→ SOURCE MATERIAL:
Content starts
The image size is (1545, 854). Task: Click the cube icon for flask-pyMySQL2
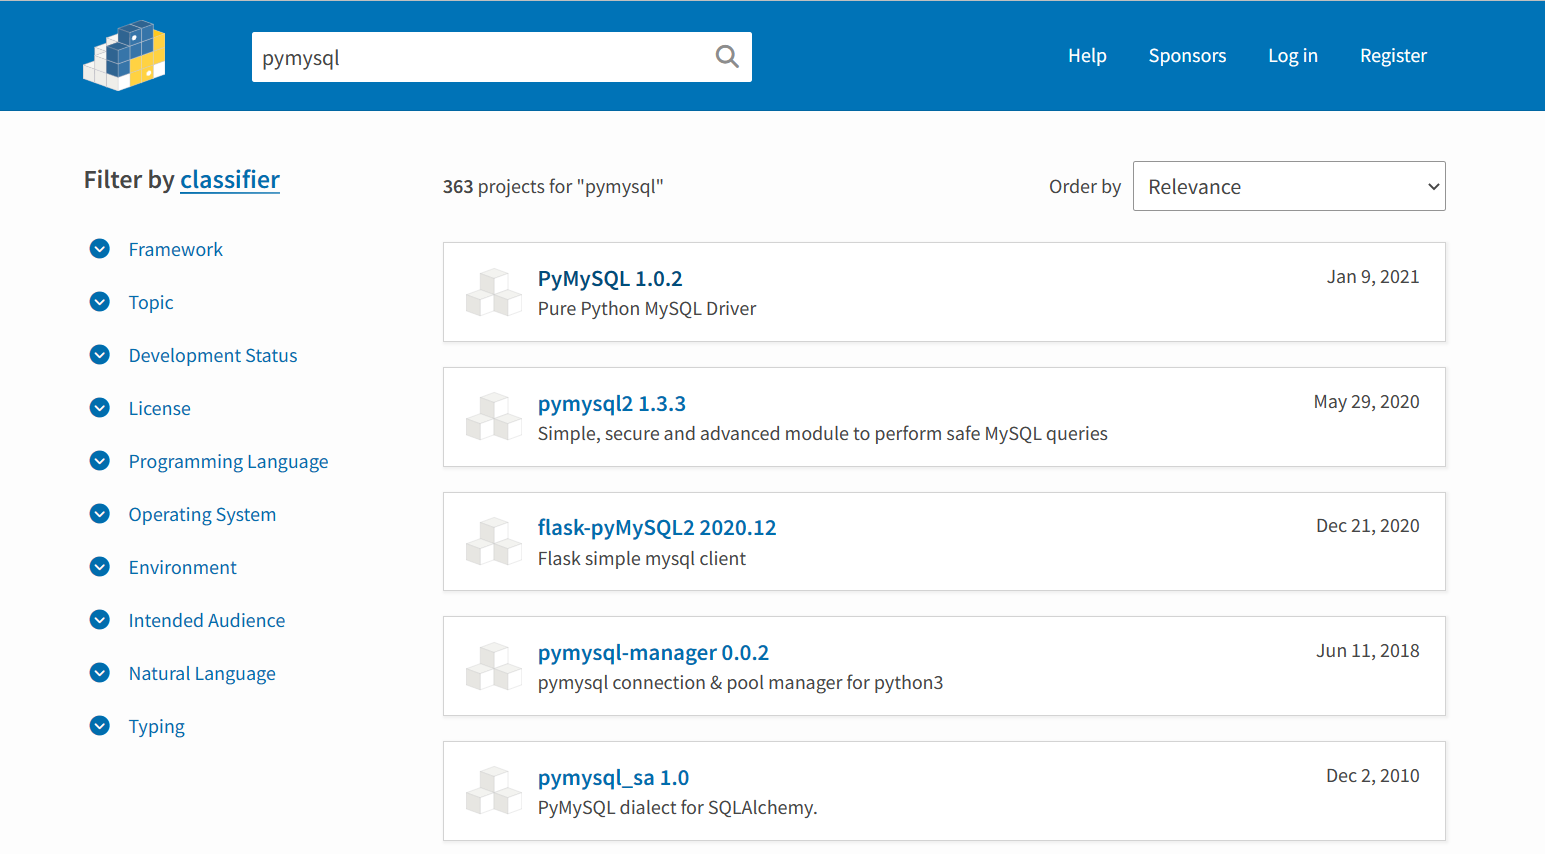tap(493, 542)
Content ends
Content starts
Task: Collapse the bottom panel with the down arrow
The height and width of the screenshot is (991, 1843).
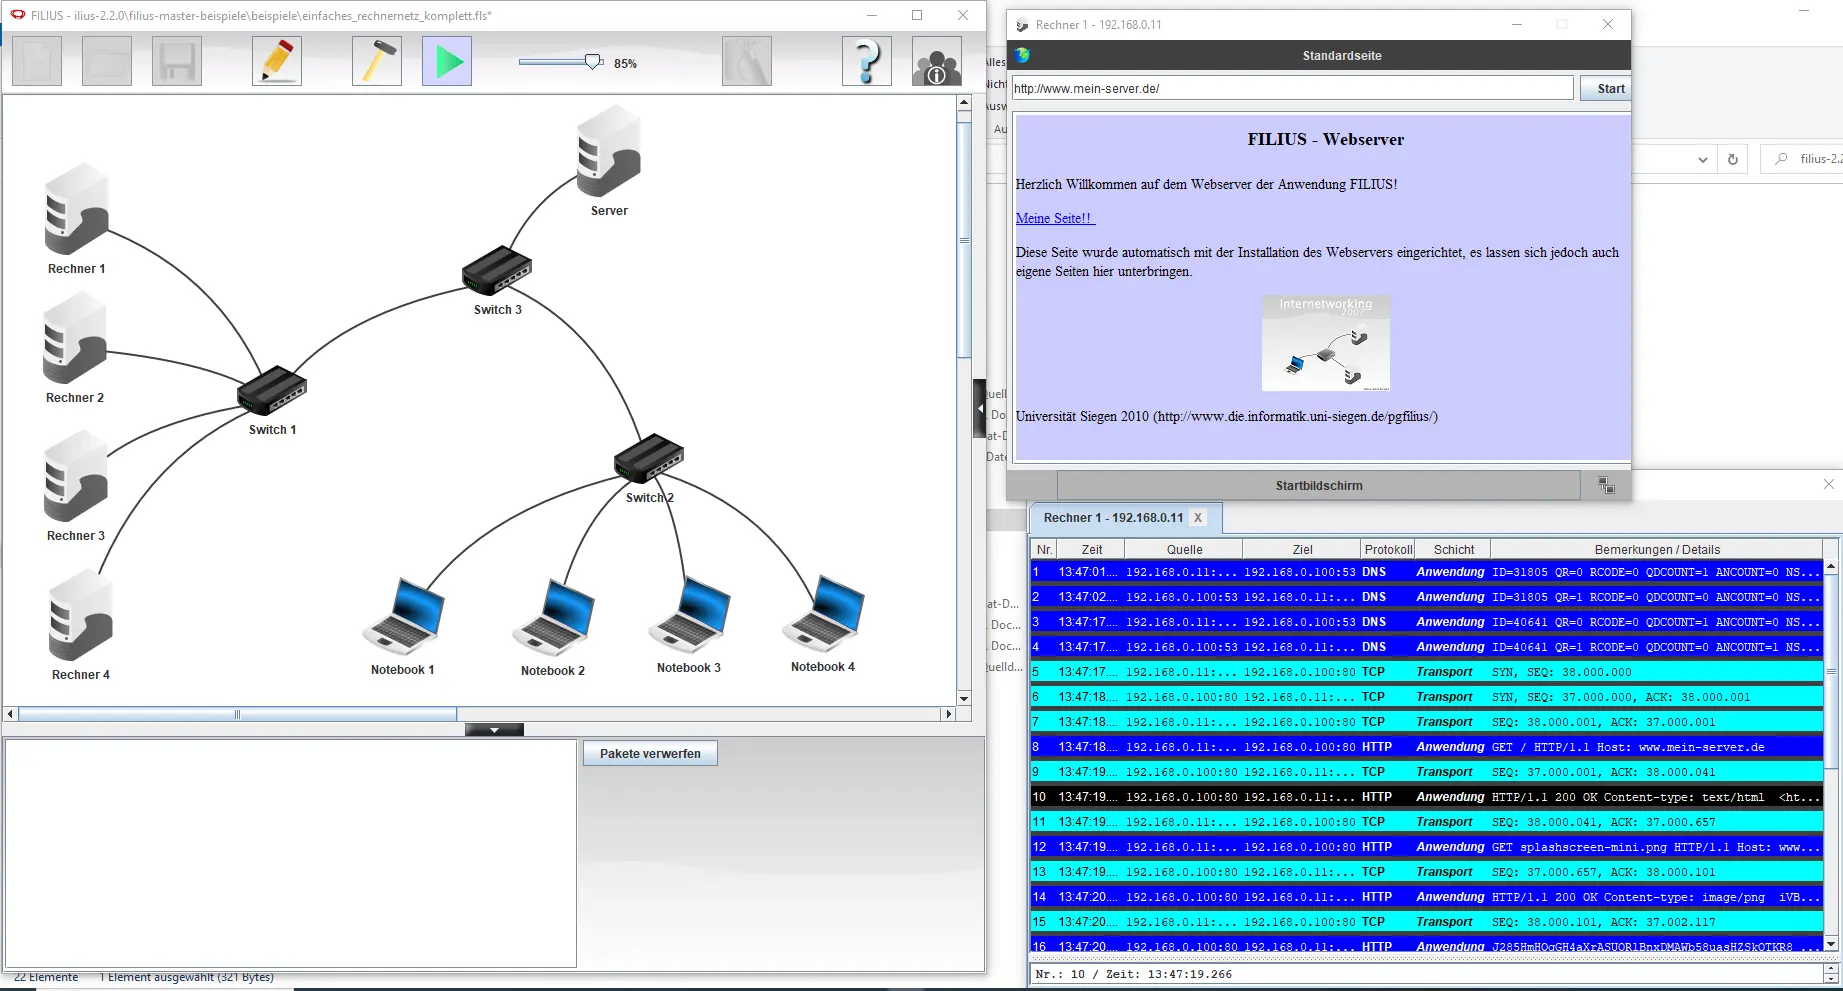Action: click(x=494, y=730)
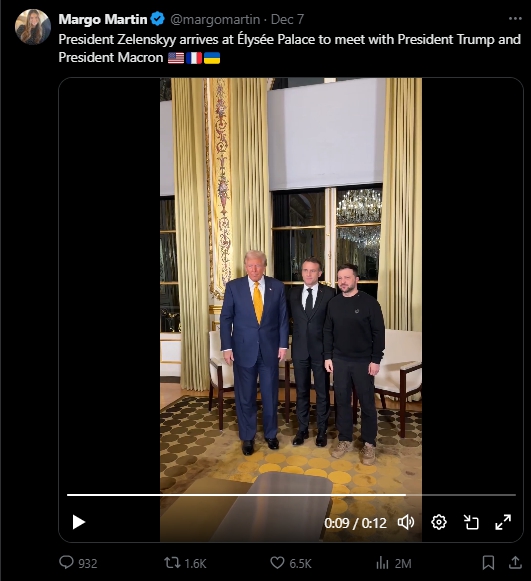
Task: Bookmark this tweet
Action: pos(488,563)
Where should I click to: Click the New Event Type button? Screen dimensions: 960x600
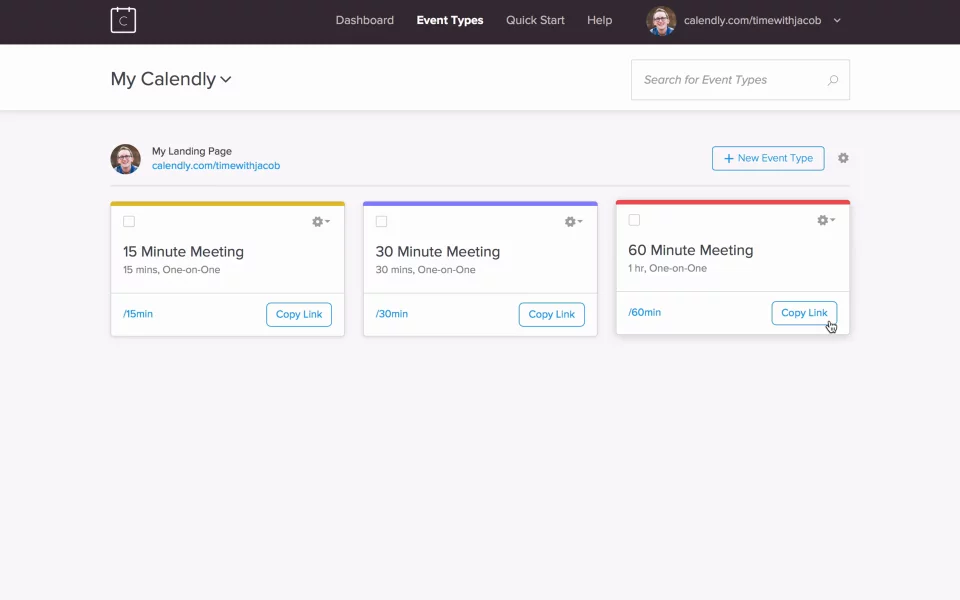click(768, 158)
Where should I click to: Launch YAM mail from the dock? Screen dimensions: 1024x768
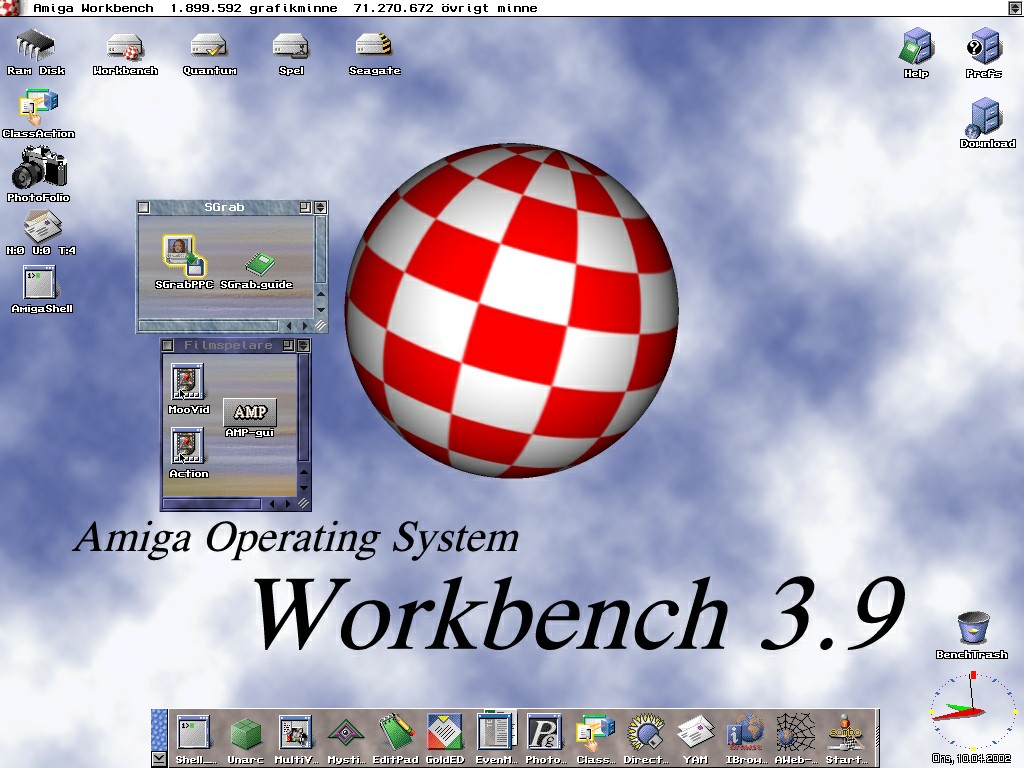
Content ends
→ WHAT YOU SHOULD DO: Look above for the line with "Where should I click to: Click"; quote it and every line after it, stopping after the line with "Where should I click to: Launch", exactly, with nothing added and without pictures.

→ SOLUTION BELOW:
Where should I click to: Click the New Event Type button? Screen dimensions: 960x600
click(768, 158)
Where should I click to: Launch YAM mail from the dock? Screen dimensions: 1024x768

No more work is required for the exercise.